Sales of healthy cookbooks more than doubled in 2014, while sugar free diets were popping up all over the place and kale became the latest trend in must-eat vegetables. Somewhere in recent years being healthy and generally ‘well’ has stopped being a begrudging necessity and become ‘cool’.
In The Wellness Syndrome, Carl Cederström, assistant professor of organisation theory at Stockholm University, and André Spicer, professor of organisational behaviour at London’s City University, argue that fashion isn’t the half of it, and that the culture of wellness has become a debilitating pressure that is crushing the enjoyment out of life.
What is the wellness syndrome?
The book examines the extremes of wellness and the resulting social implications that spring from forced happiness, near-constant productivity and the obsessive monitoring of every aspect of our lives, from calorie intake to minutes spent in deep wave sleep. Through a series of often unbelievable examples from various scientific studies and the media, Cederström and Spicer put forward a convincing argument that an abundance of wellness might in fact be bad for us.
We are introduced to the professors’ thesis through an examination of the ‘wellness contract’ in US universities, which encourages students to “shape their lives in an image of wellbeing” by complying with a “lifestyle aimed at enhancing mind, body and soul.” Under the contract, students must abstain from alcohol and drugs, take part in community activities, attend the occasional mandatory parfait night and generally live in healthy, holistic bliss.
Cederström and Spicer believe this detoxed lifestyle is far from ideal, producing “a very particular version of the student: the sanitised and straight-thinking student, who would not mix well with Sartre and his radical friends.” The comparison with the French philosopher’s boozy, drug-fuelled educational experience is a significant one; the implication being that the “ravages” of an intensely unhealthy youth moulds the kind of adult who might ask questions and contribute unorthodox ideas to the wider world.
Wellness on the brain
Throughout their thorough exploration of wellness, as a moral demand that contributes to modern class differences and a murderer of happiness because it encourages happiness to be the goal, the initial argument of The Wellness Syndrome is the one that holds focus: The lack of intellectual thought.
“Mindfulness is all the rage,” said Steven Poole, journalist and author of You Aren’t What You Eat, during a panel discussion at the book’s launch event at City University. “[But] it seems to be almost a counsel of passivity… If you teach your employees or citizens or people in schools to be mindful, you’re teaching them to just accept what’s happening to them and just be calm about it and not to complain… It’s like having completely empty minds. It seems like the perfectly well modern person has no thoughts in their head at all.”

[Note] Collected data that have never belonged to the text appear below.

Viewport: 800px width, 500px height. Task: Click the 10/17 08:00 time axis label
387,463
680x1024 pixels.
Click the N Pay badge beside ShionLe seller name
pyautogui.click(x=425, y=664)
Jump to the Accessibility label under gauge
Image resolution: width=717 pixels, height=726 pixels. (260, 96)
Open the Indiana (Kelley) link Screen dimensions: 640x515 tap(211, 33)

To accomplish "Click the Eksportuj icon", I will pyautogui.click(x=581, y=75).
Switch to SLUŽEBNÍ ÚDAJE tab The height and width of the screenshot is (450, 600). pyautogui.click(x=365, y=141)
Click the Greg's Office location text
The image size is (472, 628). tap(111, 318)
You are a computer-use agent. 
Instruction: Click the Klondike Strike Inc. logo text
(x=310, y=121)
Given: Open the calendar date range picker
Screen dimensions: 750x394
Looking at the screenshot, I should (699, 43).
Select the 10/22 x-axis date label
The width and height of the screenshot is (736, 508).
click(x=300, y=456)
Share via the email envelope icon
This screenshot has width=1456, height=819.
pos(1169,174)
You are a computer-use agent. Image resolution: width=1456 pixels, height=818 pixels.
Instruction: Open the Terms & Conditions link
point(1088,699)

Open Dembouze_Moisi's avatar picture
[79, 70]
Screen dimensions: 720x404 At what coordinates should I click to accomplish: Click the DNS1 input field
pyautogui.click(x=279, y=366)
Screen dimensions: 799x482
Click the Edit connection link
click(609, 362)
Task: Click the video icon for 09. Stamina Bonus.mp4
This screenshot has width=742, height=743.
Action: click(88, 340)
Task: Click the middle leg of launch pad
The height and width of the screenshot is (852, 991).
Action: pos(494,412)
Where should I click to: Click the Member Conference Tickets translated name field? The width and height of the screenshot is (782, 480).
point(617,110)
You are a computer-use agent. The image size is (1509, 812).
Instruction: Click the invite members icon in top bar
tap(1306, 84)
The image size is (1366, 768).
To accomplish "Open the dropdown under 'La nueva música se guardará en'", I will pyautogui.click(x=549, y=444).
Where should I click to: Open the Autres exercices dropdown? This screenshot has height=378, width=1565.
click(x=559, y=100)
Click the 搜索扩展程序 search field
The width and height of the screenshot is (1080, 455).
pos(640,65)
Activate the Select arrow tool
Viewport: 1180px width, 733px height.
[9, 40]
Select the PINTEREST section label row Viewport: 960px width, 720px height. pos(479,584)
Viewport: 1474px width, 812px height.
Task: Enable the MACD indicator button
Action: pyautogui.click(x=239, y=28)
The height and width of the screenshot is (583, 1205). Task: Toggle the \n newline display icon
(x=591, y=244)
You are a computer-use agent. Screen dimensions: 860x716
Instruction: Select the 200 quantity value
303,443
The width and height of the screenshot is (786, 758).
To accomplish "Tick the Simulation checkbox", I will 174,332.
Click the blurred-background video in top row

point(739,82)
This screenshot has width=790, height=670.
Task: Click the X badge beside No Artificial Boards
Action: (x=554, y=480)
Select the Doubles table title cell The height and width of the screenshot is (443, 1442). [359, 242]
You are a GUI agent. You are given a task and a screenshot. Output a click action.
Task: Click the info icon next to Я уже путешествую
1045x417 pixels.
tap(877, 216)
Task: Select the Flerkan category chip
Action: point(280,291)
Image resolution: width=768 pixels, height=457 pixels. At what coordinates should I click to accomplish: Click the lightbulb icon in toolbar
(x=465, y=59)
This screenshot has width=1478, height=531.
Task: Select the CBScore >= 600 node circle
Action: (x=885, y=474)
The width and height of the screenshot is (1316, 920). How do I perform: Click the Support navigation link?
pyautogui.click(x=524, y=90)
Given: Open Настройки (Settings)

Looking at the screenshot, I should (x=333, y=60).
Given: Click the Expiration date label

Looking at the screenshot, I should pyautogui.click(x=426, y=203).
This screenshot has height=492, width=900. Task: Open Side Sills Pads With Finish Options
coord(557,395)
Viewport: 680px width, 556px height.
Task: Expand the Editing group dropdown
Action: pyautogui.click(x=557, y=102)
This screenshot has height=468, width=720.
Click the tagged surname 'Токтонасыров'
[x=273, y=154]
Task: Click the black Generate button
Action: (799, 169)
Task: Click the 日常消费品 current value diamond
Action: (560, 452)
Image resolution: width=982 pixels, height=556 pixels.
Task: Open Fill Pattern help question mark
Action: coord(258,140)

With light-hearted and sarcastic dissections of popular health and fitness culture, such as the UK’s food saint Jamie Oliver’s crusade against Turkey Twizzlers, Cederström and Spicer’s book almost satirises the ignorance of a world that allows itself to be controlled by the social ideal of wellness.
A controversial theory
While both fascinating and disturbing to a reader who acknowledges their own symptoms of the wellness syndrome, others may find the suggestions insulting.
“As a health editor for 20 years I’ve actually experienced all these trends, and I’ve been promoting them,” Christina Bølling, author and Health Editor at ALT for Damerne, Denmark’s leading women’s magazine, said at the book’s launch. “So I felt a little bit ridiculed when I read the book because some of [it] is things that I’ve tried and actually promoted to my readers.”
As well as being potentially unappealing to those deeply afflicted by wellness, the book can be repetitive. Such a comprehensive collection of research and case studies, which was compiled over four years, hammers home the point so hard it’s difficult to disagree with it – although that could be due to a passive nature, formed by a lifetime of conforming to social norms of health and happiness.
What’s in it for HR?
From an HR point of view, The Wellness Syndrome is a relevant text because it uses many workplace examples for how this ‘condition’ has spread. While it points out the benefits of a healthy and happy workforce who don’t require much in the way of healthcare resources or sick leave, the book mentions topics that we keep returning to in HR, such as work/life balance and the relationship between happiness and productivity. Perhaps most importantly for this field, it reveals the lengths to which people will go to become “more desirable in an increasingly competitive labour market.”
The Wellness Syndrome is available from Polity press.